[Stored dataset items]
[Start of section]

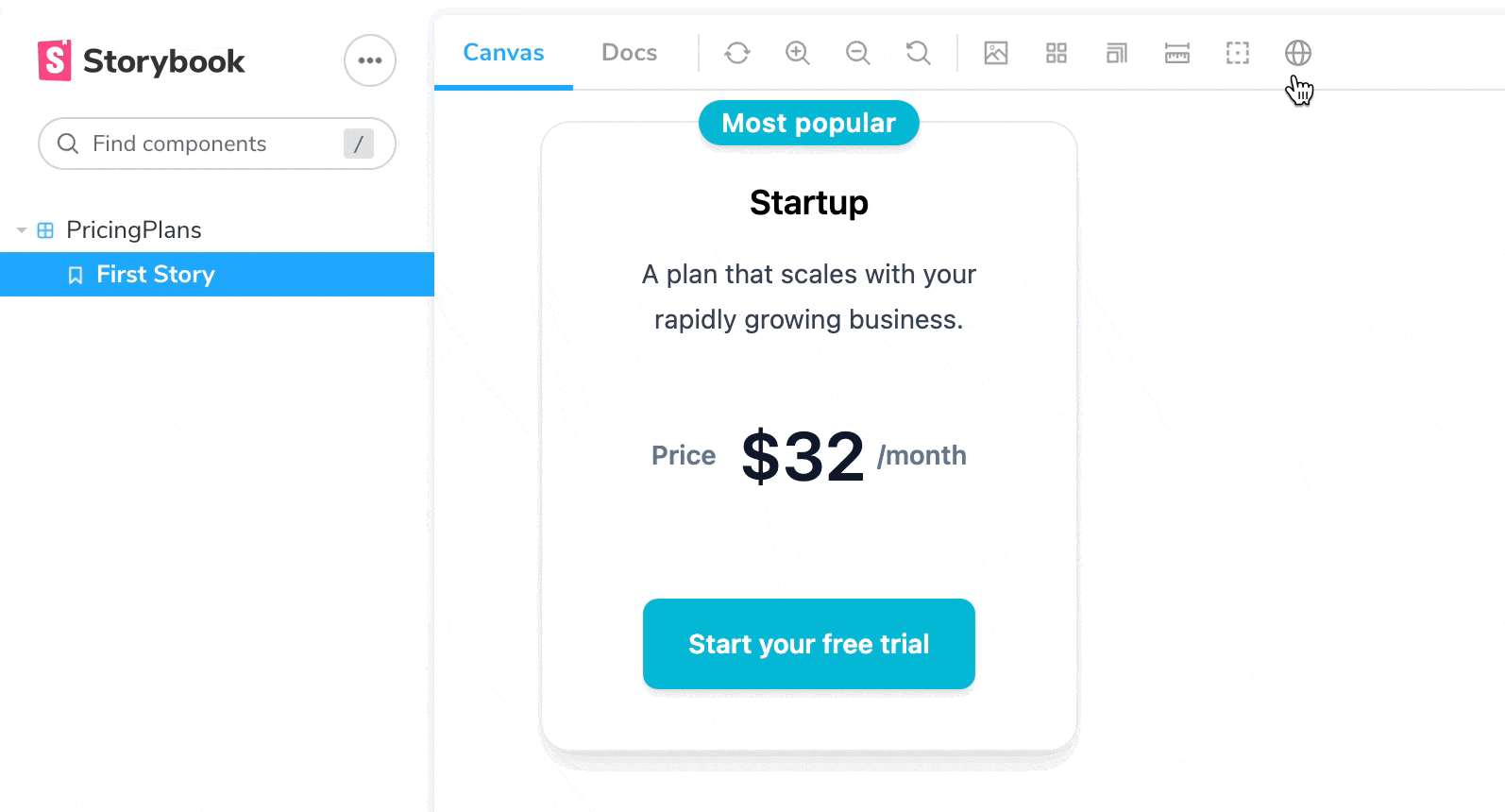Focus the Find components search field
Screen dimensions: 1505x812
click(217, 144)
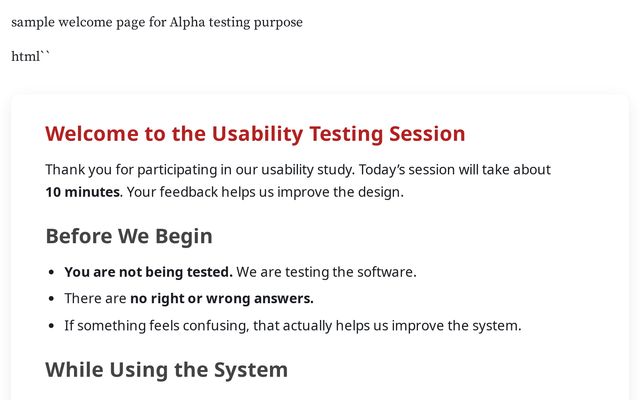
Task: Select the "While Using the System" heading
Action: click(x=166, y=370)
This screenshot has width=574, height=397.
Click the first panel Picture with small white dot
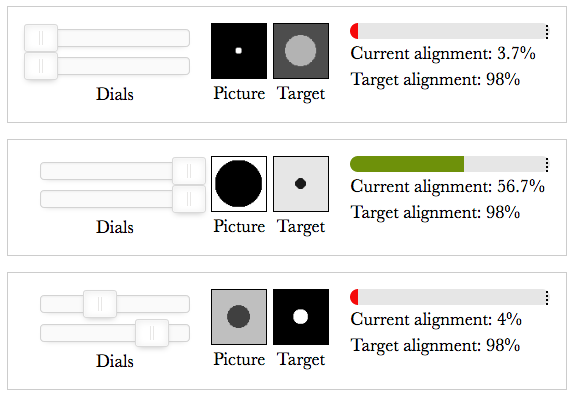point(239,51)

[End of section]

ACTIVITY:
Only the lines from the one containing "Click the first" through the final line of the data should be given again, exactly and without pictures.

TASK RESULT:
Click the first panel Picture with small white dot
point(239,51)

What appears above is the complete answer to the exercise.